[LIST OF TASKS]
1. Say whether each statement below agrees with the post about apologetics and the writer's parents. Give yes or no for each, with the post's deciding words quoted exactly. (a) The writer learned about apologetics from an international friend. (b) The writer's mother explained clearly why the family holds its beliefs. (c) The mother cited Romans 12:3,16.
2. Quote the post about apologetics and the writer's parents from "I was living" up to and including "holing that beliefs.)", copying it word for word.

Parents think im heretic

Hi guys, i was just so confused and sad when my parents think im being “heretic” or in a step to “get to know all” when im now new into apologetics.
I was living in a conservative christian (Protestant, or bethel, i dont really care but that’s what my mom said about our denominations. I dont even think she understands any difference as well because she cant explain why are we holing that beliefs.)
In my country, apologetics isn’t really much known, and fortunately i know about this like few months ago from my international friend who came in the same church that im attending for a bible study
He introduced me to Ravi and since that day i begin to get thrist more and more about the bible and God, because all this time i was looking for some explanation about faith and want to talk to someone who could speak it in both layman language and scholars language, just like apologetics realm.
I begin to read books, asking questions that i bury in the past about bible and getting answers and im so happy i could know God deeper and making everything much clearer.

But my parent, especially mom, she begin to see me as a “want to know every secret” that what she said.
She even quote Romans 12:3,16 that say “think highly” to rebuke me for not thinking too high on everything and why should i even questioning deep questions about the bible.
She said “you shouldn’t asking every secret because only God knows that! What you need to do is just tead the Word and make change on your life. Thats it! Why are you trying to probe everything that you shouldn’t know? Also you dont need to debate anyone just because you know some answers (i told her i could explain plainly to some of my atheist friends online about Christ)”

[SUPPLIED RECORDS]
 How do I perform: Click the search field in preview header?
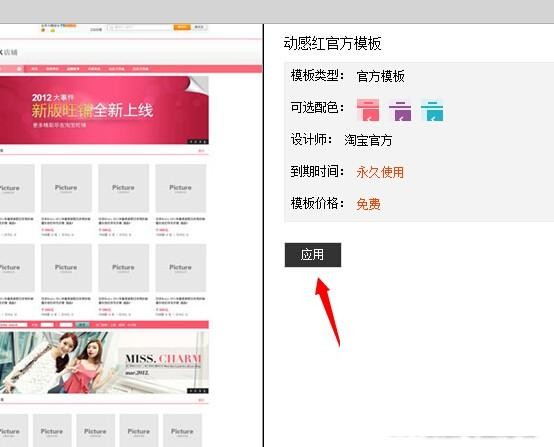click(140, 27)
...
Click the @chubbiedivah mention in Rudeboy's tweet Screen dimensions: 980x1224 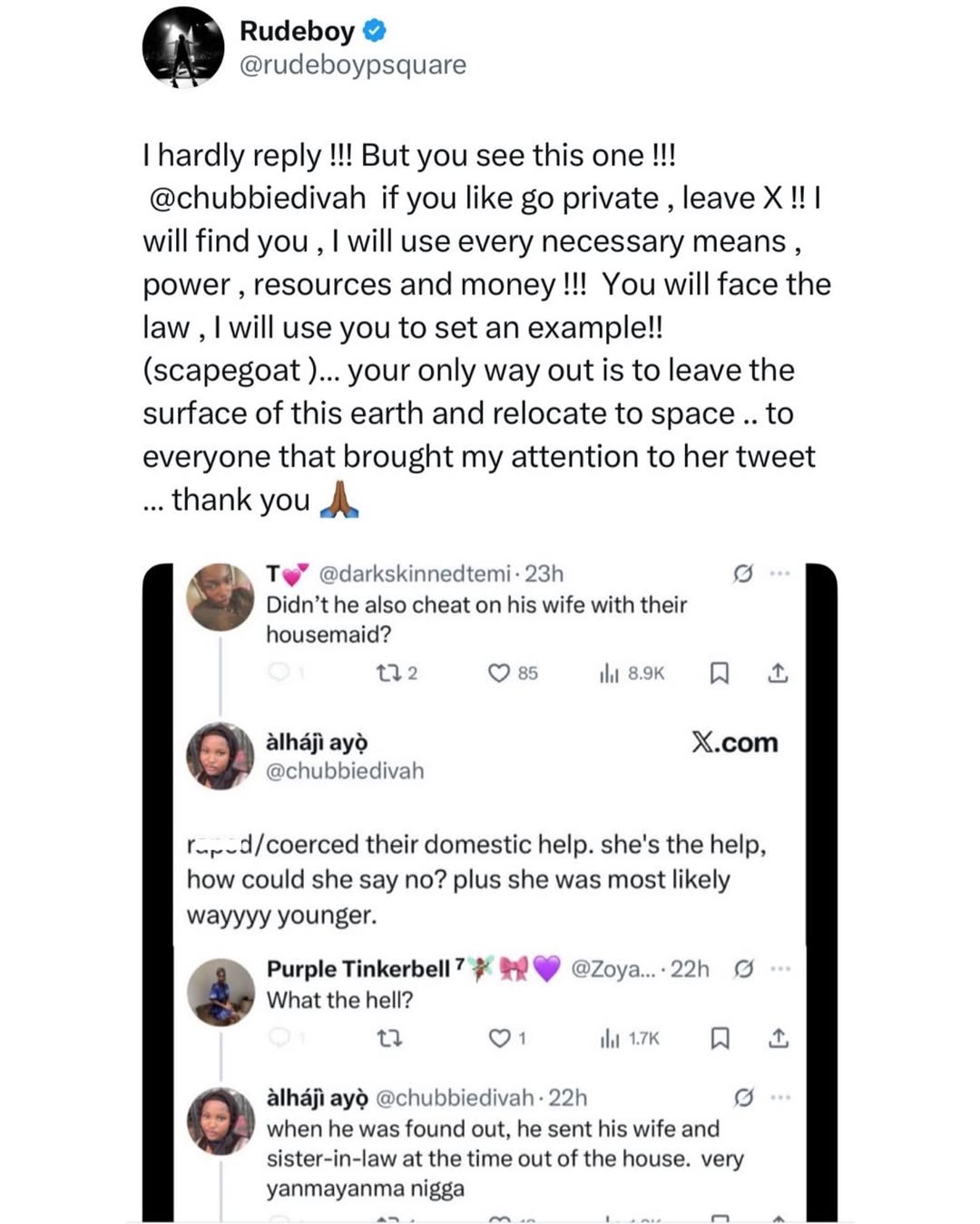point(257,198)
---
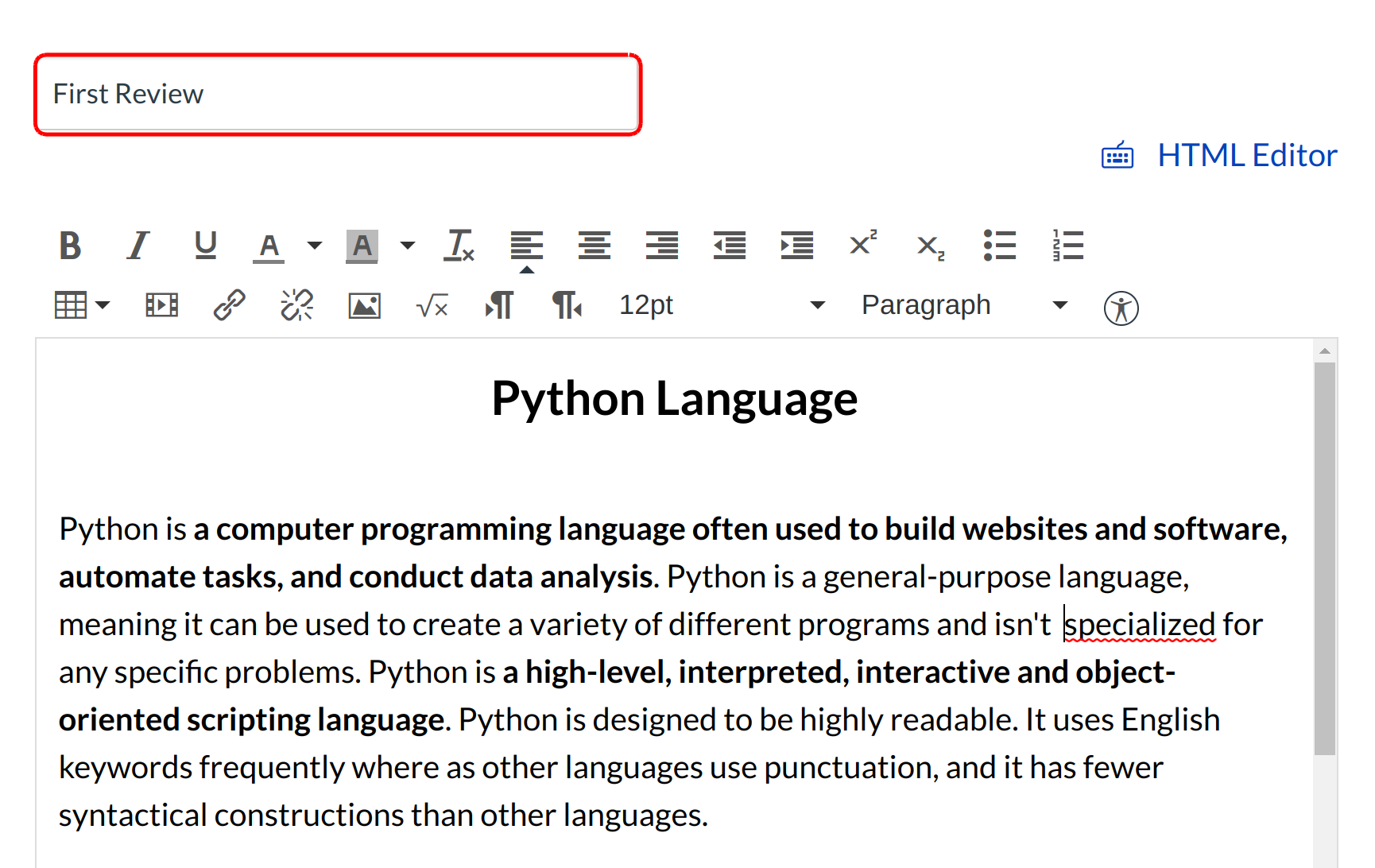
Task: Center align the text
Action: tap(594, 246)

[SOLUTIONS TO THE TASKS]
1.
(a) Yes: "i know about this like few months ago from my international friend who came in the same church that im attending for a bible study"
(b) No: "she cant explain why are we holing that beliefs"
(c) Yes: "She even quote Romans 12:3,16"

2.
I was living in a conservative christian (Protestant, or bethel, i dont really care but that’s what my mom said about our denominations. I dont even think she understands any difference as well because she cant explain why are we holing that beliefs.)